E con 51 pagine fitte Legnini, Palamara & company motivarono una sentenza che, riletta oggi, sembra trasudare una difesa d'ufficio che non appare diretta solo a salvare il collega ma tutta la categoria, introducendo un principio nuovo: la legittima difesa della toga a mezzo stampa. «La casta è casta e va sì rispettata», ammoniva il principe Antonio De Curtis in arte Totò.
E a rileggere la sentenza della Sezione disciplinare del Csm con la quale fu assolto il giudice Antonio Esposito, accusato dalla procura generale della Cassazione di aver propalato inopportunamente e prima ancora di aver scritto la sentenza la decisione su Silvio Berlusconi per l'affare dei diritti tv all'ex amico giornalista del Mattino Antonio Manzo che, così, tirò fuori uno scoop, sembra proprio che la casta si arroccò.
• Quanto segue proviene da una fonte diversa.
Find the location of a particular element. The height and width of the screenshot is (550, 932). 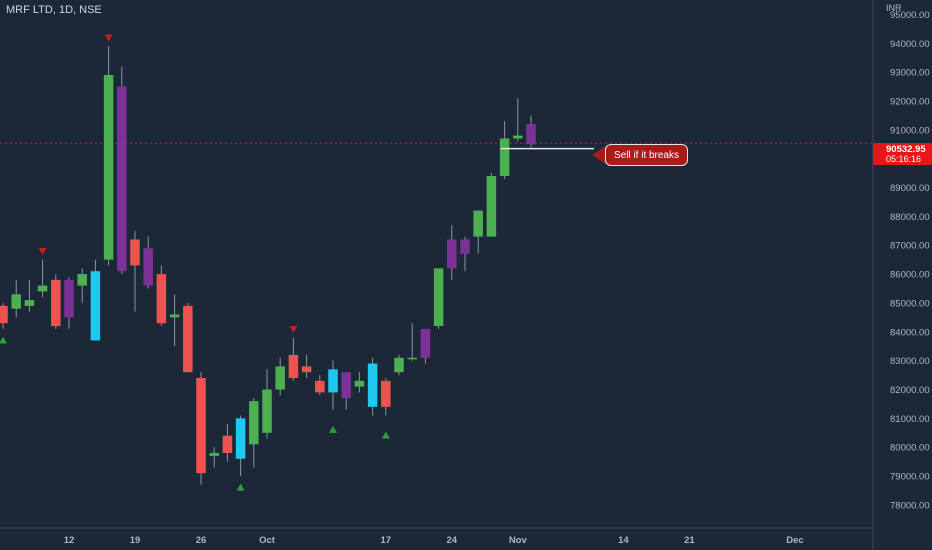

price-tick-label: 82000.00 is located at coordinates (910, 390).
Legnini & co. spiegarono che il collega (che presiedeva la sezione estiva della Cassazione che fissò immediatamente il processo) fu costretto a rilasciare l'intervista per difendersi dagli attacchi della stampa ostile, quella «apertamente schierata a favore dell'imputato». Esposito, quindi, non solo non commise un illecito, ma agì per tutelare la sua onorabilità: «L'antigiuridicità della condotta va, in ogni caso, esclusa in radice per avere l'incolpato commesso il fatto in presenza delle cause di giustificazione dello stato di necessità e dell'adempimento di un dovere».
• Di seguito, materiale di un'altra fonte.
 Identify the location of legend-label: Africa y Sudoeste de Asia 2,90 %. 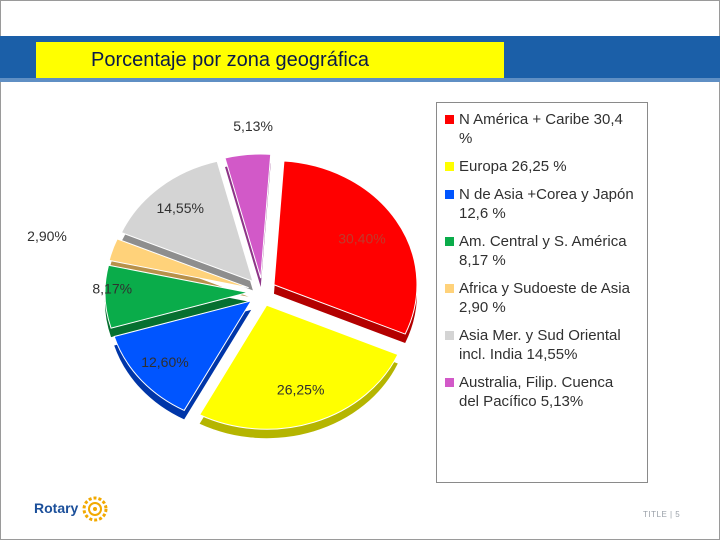
(544, 298).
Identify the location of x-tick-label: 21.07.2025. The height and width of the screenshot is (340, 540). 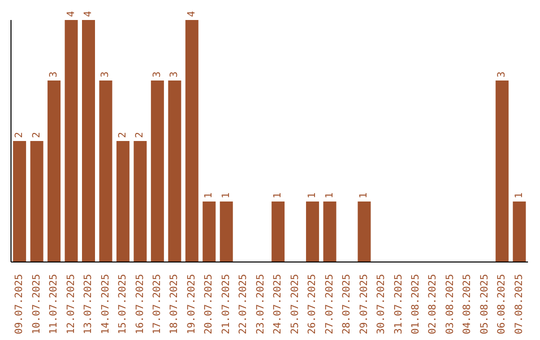
(226, 304).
Legnini & co. non hanno indugiato a piazzare il principio della legittima difesa come pietra angolare su cui poggiare la motivazione: «L'accensione dei riflettori sulla sua persona gli aveva già (...) cagionato diversi dispiaceri e in quel momento non aveva cercato ulteriore notorietà, ma era intervenuto per ristabilire la verità dei fatti in un dibattito che aveva preso una piega oltraggiosa nei suoi confronti».
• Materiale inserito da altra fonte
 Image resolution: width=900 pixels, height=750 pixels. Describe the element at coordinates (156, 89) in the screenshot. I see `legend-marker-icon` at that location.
I documenti confluiti nel fascicolo, valutano Legnini & co., «possono considerarsi solo esemplificativi della intensità e della virulenza con la quale questo argomento (l'avere fissato in tempi da record il giudizio) venne veicolato da alcuni organi di stampa». Secondo la Sezione disciplinare, insomma, Esposito era finito sulla graticola.
«Vi erano stati attacchi da parte della stampa», scrissero in sentenza, «suscettibili di compromettere l'onore dell'odierno incolpato e questo fece ricorso alla intervista per ristabilirlo davanti alla opinione pubblica». Ma Esposito avrebbe potuto rivolgersi al Csm (per aprire una pratica a tutela), o sporgere querela.
GIOVANNI LEGNINI LUCA PALAMARA
Pure per queste obiezioni Legnini & co. hanno trovato una pezza: «Attendere una risposta del Csm dai tempi e dagli esiti del tutto incerti risultava sostanzialmente inesigibile. Identiche considerazioni, per ovvie ragioni, vanno svolte con riguardo alla possibilità di ottenere adeguata difesa per mezzo dello strumento della querela per diffamazione a mezzo stampa, attesa la strutturale complessità dell'accertamento di responsabilità penale, la non urgenza dell'affare che sarebbe stato trattato senza alcun criterio preferenziale e la notoria difficoltà per gli uffici giudiziari di portare a compimento indagini e processo in tempi ragionevoli».
La giustificazione la trovarono così: «Si era in agosto, in pieno periodo feriale, con la sostanziale impossibilità per il magistrato di ottenere qualsiasi forma di tutela perlomeno per un altro mese». Maledetti tempi lunghi della giustizia.